**Task inputs:**

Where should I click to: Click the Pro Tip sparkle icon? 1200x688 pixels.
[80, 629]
==
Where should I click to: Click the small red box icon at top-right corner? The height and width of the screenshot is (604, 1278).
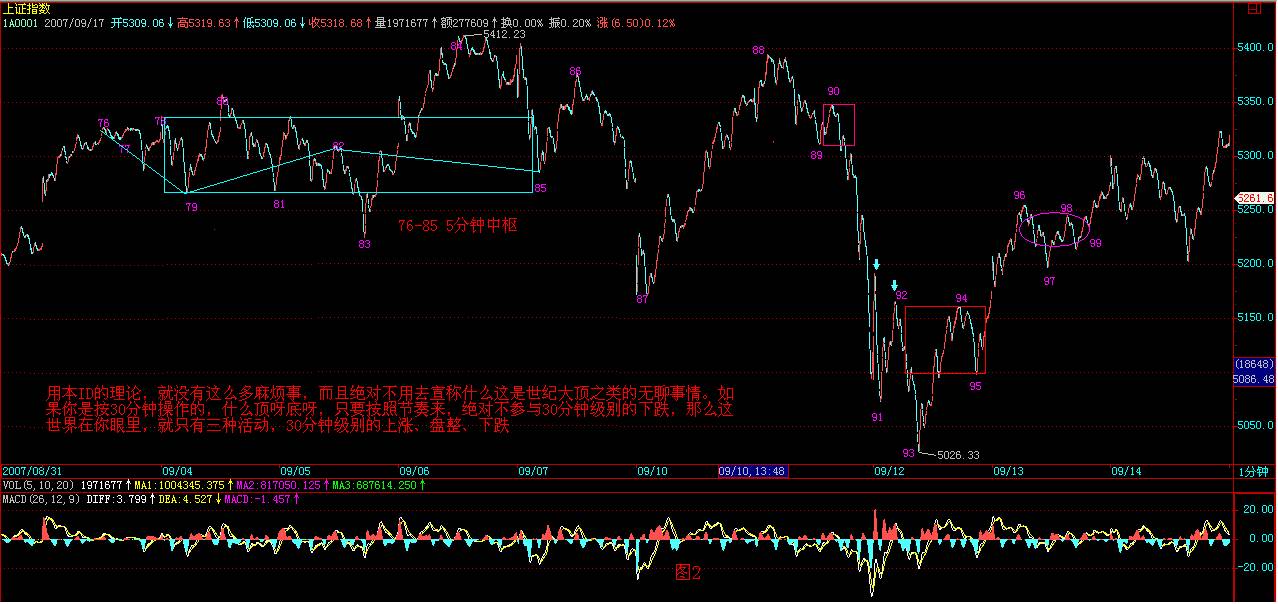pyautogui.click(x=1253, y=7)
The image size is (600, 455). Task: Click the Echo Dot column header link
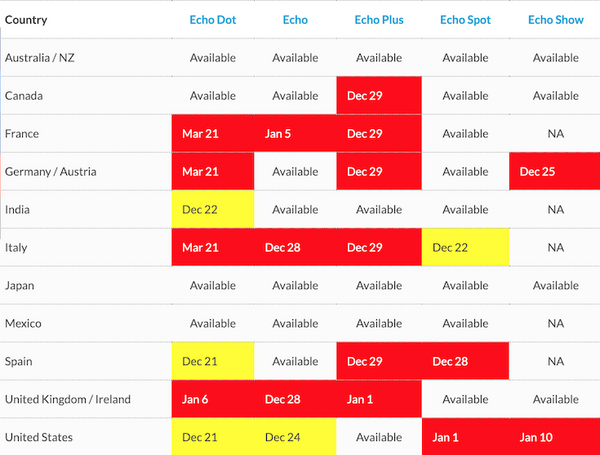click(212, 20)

**Short task:**
Reproduce the part of the listing that opens with the line containing "The image size" and closes with the line containing "click(212, 20)", both lines included. Leave the pictures out.

**Task solution:**
The image size is (600, 455). Task: Click the Echo Dot column header link
click(212, 20)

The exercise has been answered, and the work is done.